Okay, so Cameron Diaz is fit. I get it, the media has inundated us with this fact, she had rhinoplasty because of a surfing accident for god’s sake (reportedly, like Jennifer Aniston did to “breathe better”) and all her photos on Google are 30/70 mix of girl next door and sex goddess.

Now a Huffington Post article reports that Cameron Diaz’s latest project is all about “looking and feeling good.” Latest project? Not her entire career?

She’s publishing through HarperCollins who has said the yet to be titled book will offer advice to young women about health, fitness, nutrition and general well-being. The publisher also says Diaz hopes to “engage and empower” women.

And while I hope her intentions are genuine, what I really see here is another case of celebrity ADD.

Perhaps she’s trying to distract herself from the 100th interview she’s done about her recent 40th birthday, her string of high profile relationships that seem to implode like clockwork, or the fact that most people couldn’t name a movie she’s done in the last 5 years.

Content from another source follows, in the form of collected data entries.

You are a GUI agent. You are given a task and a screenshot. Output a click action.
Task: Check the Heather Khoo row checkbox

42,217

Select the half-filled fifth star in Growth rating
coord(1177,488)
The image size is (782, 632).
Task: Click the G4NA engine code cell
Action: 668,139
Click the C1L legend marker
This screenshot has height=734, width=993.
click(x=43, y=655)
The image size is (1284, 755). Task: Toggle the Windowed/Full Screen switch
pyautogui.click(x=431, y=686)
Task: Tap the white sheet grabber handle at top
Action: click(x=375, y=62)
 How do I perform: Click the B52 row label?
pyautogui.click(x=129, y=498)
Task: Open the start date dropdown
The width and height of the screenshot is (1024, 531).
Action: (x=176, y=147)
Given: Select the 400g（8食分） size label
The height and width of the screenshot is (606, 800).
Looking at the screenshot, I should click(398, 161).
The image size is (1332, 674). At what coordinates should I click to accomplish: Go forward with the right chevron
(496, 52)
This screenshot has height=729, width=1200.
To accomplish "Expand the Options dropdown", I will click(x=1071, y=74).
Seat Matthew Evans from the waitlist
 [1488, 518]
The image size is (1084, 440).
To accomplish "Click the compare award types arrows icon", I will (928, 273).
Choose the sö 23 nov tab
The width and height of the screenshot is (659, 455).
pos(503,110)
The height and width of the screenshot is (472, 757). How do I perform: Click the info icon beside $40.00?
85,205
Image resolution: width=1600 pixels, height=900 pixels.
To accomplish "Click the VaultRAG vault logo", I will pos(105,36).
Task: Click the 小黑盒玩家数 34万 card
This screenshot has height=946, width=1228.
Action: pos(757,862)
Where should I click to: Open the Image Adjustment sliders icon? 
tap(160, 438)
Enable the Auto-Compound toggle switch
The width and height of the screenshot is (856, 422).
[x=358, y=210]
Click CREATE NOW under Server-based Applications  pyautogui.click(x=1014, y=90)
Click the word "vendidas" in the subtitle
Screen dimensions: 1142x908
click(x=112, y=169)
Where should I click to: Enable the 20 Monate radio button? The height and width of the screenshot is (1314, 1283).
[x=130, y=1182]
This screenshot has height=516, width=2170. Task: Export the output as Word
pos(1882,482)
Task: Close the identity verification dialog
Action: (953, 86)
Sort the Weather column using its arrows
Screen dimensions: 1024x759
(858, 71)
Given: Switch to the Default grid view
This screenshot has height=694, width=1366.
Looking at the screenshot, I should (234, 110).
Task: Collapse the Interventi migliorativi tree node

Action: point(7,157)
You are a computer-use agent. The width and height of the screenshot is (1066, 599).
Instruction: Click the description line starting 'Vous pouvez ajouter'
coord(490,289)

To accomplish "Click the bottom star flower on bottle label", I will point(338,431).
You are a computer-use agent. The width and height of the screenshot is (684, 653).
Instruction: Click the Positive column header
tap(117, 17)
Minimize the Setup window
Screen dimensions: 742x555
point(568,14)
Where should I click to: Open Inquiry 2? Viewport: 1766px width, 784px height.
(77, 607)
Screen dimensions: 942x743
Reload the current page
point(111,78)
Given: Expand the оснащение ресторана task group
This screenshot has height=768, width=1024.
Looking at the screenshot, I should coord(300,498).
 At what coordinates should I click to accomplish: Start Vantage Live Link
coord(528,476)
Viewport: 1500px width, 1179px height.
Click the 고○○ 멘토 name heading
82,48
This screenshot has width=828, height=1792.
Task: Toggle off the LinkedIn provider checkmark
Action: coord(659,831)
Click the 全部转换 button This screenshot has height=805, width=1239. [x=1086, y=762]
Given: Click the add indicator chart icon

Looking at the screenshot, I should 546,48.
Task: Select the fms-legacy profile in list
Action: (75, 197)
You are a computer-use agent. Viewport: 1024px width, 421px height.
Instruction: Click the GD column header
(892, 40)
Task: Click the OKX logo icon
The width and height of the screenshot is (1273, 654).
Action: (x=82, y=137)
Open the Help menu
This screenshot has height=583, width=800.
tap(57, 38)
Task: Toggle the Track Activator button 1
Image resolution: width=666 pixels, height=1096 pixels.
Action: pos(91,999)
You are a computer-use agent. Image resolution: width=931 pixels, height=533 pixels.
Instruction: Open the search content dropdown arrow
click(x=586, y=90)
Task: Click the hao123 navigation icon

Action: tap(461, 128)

I can see it now, believe me, I’ve been there, she’s having coffee with her agent, they’re trying to figure out what her next big project will be and she wants to steer clear of the perfume/clothing line route most starlets take (it’s already been done), and the only hobby or interest she can come up with is looking good. I mean, staying fit. Voila! They have an idea.

And a book is really the only medium that makes sense because workout videos would be beneath her, she’s still somewhat relevant in Hollywood after all, and let’s honest, they don’t have ghost fitness instructors. And to give it a relevant, timely edge they decided she’d write it for young women – perfect! An audience that’s not yet old enough to hate her for her metabolism.

I know I sound cynical, but what’s the name of her national health campaign? Which foundation is she supporting? Exactly. So I really don’t see this book being any different than the thousands of healthy lifestyle books focused at young women other than many of those have been written by actual experts in adolescent well-being.

Will young women be better off with a little Cameron Diaz wisdom in their lives? Probably not. Will something good come out of this? If sales are good, a follow up book. And really, that’s what really matters, right?